*What is expected*: Print each record below character for character.

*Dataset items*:

···

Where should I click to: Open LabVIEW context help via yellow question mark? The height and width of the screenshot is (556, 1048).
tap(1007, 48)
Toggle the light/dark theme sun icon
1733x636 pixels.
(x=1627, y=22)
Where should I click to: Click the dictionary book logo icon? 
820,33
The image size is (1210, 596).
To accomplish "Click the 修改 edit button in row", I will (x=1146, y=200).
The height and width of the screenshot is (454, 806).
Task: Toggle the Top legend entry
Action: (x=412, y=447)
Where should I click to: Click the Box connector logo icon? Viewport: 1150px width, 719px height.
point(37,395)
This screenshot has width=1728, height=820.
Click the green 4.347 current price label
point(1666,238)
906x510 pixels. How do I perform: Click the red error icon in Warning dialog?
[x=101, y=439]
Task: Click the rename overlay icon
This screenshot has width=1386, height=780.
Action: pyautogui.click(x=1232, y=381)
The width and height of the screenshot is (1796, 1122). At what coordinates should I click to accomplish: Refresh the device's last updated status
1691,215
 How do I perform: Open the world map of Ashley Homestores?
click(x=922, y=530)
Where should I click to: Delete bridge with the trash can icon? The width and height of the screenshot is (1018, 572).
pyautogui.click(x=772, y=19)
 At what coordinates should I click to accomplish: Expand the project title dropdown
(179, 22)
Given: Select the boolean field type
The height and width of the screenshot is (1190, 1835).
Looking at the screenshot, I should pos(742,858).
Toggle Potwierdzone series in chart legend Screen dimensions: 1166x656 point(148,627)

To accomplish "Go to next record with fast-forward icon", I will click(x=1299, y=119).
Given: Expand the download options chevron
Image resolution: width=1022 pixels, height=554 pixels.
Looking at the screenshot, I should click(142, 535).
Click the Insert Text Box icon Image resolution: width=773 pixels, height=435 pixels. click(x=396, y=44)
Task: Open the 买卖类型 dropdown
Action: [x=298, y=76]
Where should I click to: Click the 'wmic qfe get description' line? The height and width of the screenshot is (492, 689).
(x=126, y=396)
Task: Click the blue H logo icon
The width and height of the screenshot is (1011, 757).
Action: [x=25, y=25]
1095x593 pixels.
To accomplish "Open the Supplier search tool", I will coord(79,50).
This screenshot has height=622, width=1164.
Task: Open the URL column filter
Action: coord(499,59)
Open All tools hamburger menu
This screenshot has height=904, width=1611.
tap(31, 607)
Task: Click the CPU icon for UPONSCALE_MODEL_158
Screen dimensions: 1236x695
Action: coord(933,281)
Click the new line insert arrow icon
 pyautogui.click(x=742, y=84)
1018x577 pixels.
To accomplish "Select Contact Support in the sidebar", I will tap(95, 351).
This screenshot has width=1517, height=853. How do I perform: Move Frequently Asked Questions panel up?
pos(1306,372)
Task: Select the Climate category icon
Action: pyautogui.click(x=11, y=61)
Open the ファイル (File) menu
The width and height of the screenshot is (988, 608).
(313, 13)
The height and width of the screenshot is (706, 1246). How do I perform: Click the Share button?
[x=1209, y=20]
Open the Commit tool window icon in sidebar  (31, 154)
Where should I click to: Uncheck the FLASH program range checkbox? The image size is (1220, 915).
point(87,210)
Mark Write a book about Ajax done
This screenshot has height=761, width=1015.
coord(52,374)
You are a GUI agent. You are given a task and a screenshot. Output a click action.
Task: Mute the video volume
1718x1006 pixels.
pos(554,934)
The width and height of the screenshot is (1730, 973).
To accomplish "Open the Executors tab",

···

*Final answer*:
Where should I click to: Open LabVIEW context help via yellow question mark? The height and width of the screenshot is (556, 1048).
tap(1007, 48)
Toggle the light/dark theme sun icon
1733x636 pixels.
(x=1627, y=22)
Where should I click to: Click the dictionary book logo icon? 
820,33
The image size is (1210, 596).
To accomplish "Click the 修改 edit button in row", I will (x=1146, y=200).
The height and width of the screenshot is (454, 806).
Task: Toggle the Top legend entry
Action: (x=412, y=447)
Where should I click to: Click the Box connector logo icon? Viewport: 1150px width, 719px height.
point(37,395)
This screenshot has width=1728, height=820.
Click the green 4.347 current price label
point(1666,238)
906x510 pixels. How do I perform: Click the red error icon in Warning dialog?
[x=101, y=439]
Task: Click the rename overlay icon
This screenshot has width=1386, height=780.
Action: pyautogui.click(x=1232, y=381)
The width and height of the screenshot is (1796, 1122). At what coordinates should I click to accomplish: Refresh the device's last updated status
1691,215
 How do I perform: Open the world map of Ashley Homestores?
click(x=922, y=530)
Where should I click to: Delete bridge with the trash can icon? The width and height of the screenshot is (1018, 572).
pyautogui.click(x=772, y=19)
 At what coordinates should I click to accomplish: Expand the project title dropdown
(179, 22)
Given: Select the boolean field type
The height and width of the screenshot is (1190, 1835).
Looking at the screenshot, I should pos(742,858).
Toggle Potwierdzone series in chart legend Screen dimensions: 1166x656 point(148,627)

To accomplish "Go to next record with fast-forward icon", I will click(x=1299, y=119).
Given: Expand the download options chevron
Image resolution: width=1022 pixels, height=554 pixels.
Looking at the screenshot, I should click(142, 535).
Click the Insert Text Box icon Image resolution: width=773 pixels, height=435 pixels. click(x=396, y=44)
Task: Open the 买卖类型 dropdown
Action: [x=298, y=76]
Where should I click to: Click the 'wmic qfe get description' line? The height and width of the screenshot is (492, 689).
(x=126, y=396)
Task: Click the blue H logo icon
The width and height of the screenshot is (1011, 757).
Action: [x=25, y=25]
1095x593 pixels.
To accomplish "Open the Supplier search tool", I will coord(79,50).
This screenshot has height=622, width=1164.
Task: Open the URL column filter
Action: coord(499,59)
Open All tools hamburger menu
This screenshot has height=904, width=1611.
tap(31, 607)
Task: Click the CPU icon for UPONSCALE_MODEL_158
Screen dimensions: 1236x695
Action: coord(933,281)
Click the new line insert arrow icon
 pyautogui.click(x=742, y=84)
1018x577 pixels.
To accomplish "Select Contact Support in the sidebar", I will tap(95, 351).
This screenshot has width=1517, height=853. How do I perform: Move Frequently Asked Questions panel up?
pos(1306,372)
Task: Select the Climate category icon
Action: pyautogui.click(x=11, y=61)
Open the ファイル (File) menu
The width and height of the screenshot is (988, 608).
(313, 13)
The height and width of the screenshot is (706, 1246). How do I perform: Click the Share button?
[x=1209, y=20]
Open the Commit tool window icon in sidebar  (31, 154)
Where should I click to: Uncheck the FLASH program range checkbox? The image size is (1220, 915).
point(87,210)
Mark Write a book about Ajax done
This screenshot has height=761, width=1015.
coord(52,374)
You are a GUI agent. You are given a task and a screenshot. Output a click action.
Task: Mute the video volume
1718x1006 pixels.
pos(554,934)
The width and height of the screenshot is (1730, 973).
To accomplish "Open the Executors tab",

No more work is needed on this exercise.